Your objective →
Lines in the listing below that include the word "Given" need to be copied.
※
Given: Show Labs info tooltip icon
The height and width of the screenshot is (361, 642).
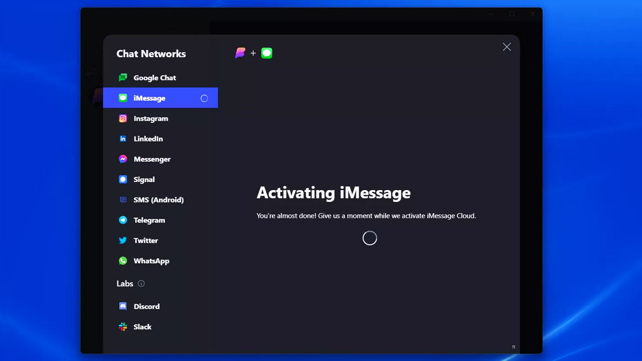Looking at the screenshot, I should click(x=141, y=284).
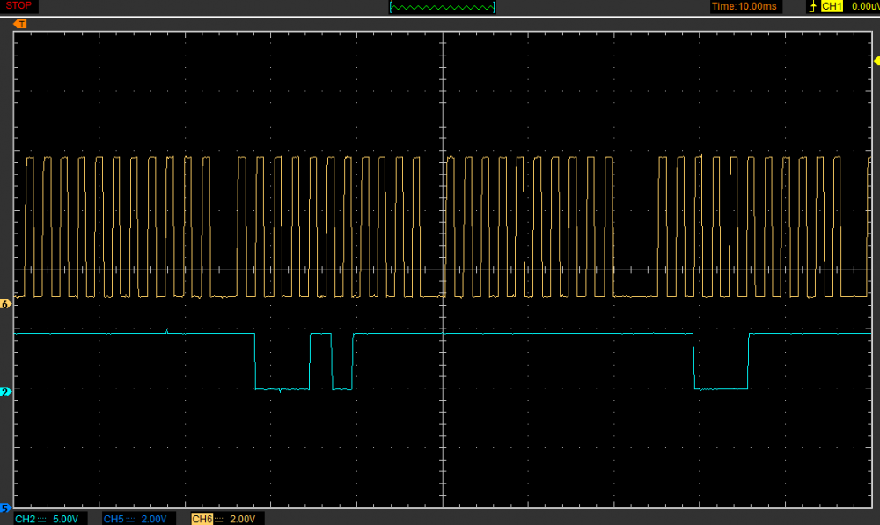Image resolution: width=880 pixels, height=525 pixels.
Task: Click the CH5 2.00V vertical scale value
Action: click(x=156, y=519)
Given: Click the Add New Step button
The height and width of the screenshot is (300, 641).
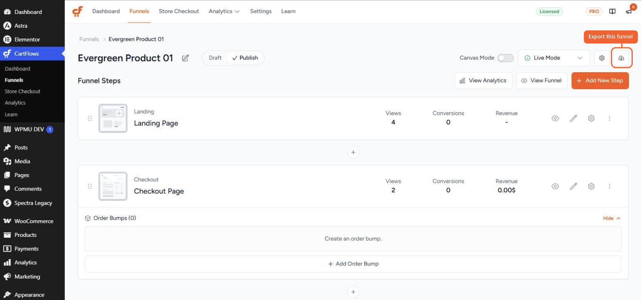Looking at the screenshot, I should [x=600, y=81].
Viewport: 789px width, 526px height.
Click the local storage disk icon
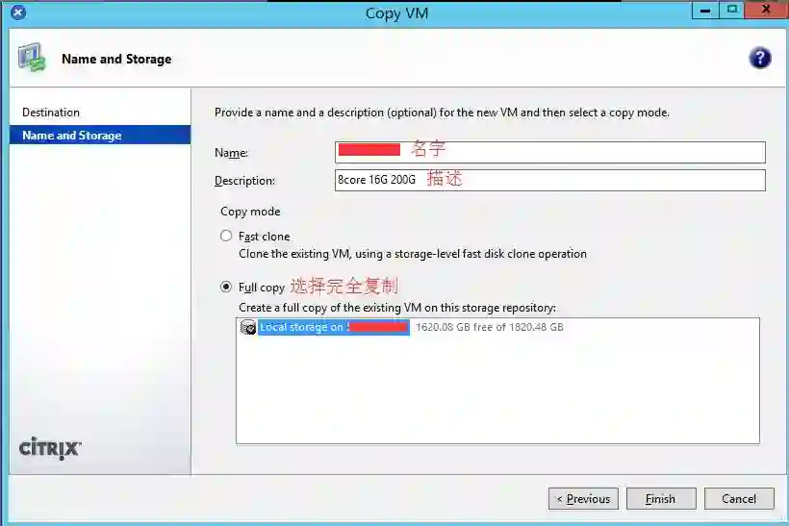[x=247, y=327]
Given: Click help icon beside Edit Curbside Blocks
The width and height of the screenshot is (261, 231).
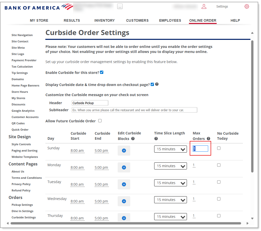Looking at the screenshot, I should click(x=133, y=139).
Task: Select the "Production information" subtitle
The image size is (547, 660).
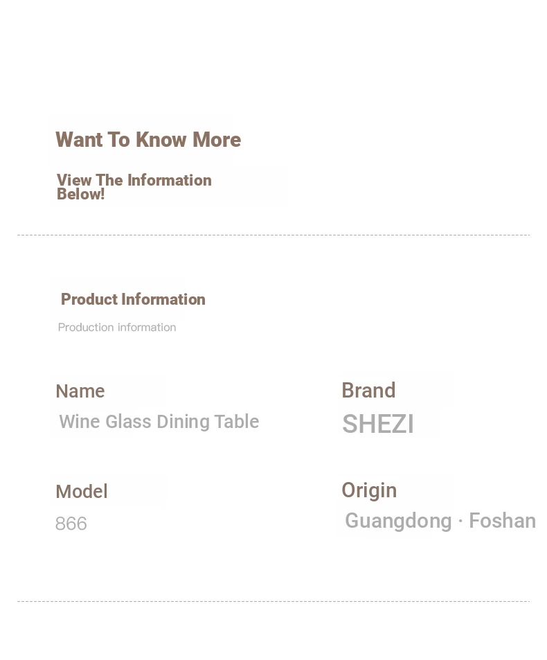Action: [117, 327]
※
Answer to this task →
Given: Show Labs info tooltip icon
Given: Click the Add New Step button
Given: Click help icon beside Edit Curbside Blocks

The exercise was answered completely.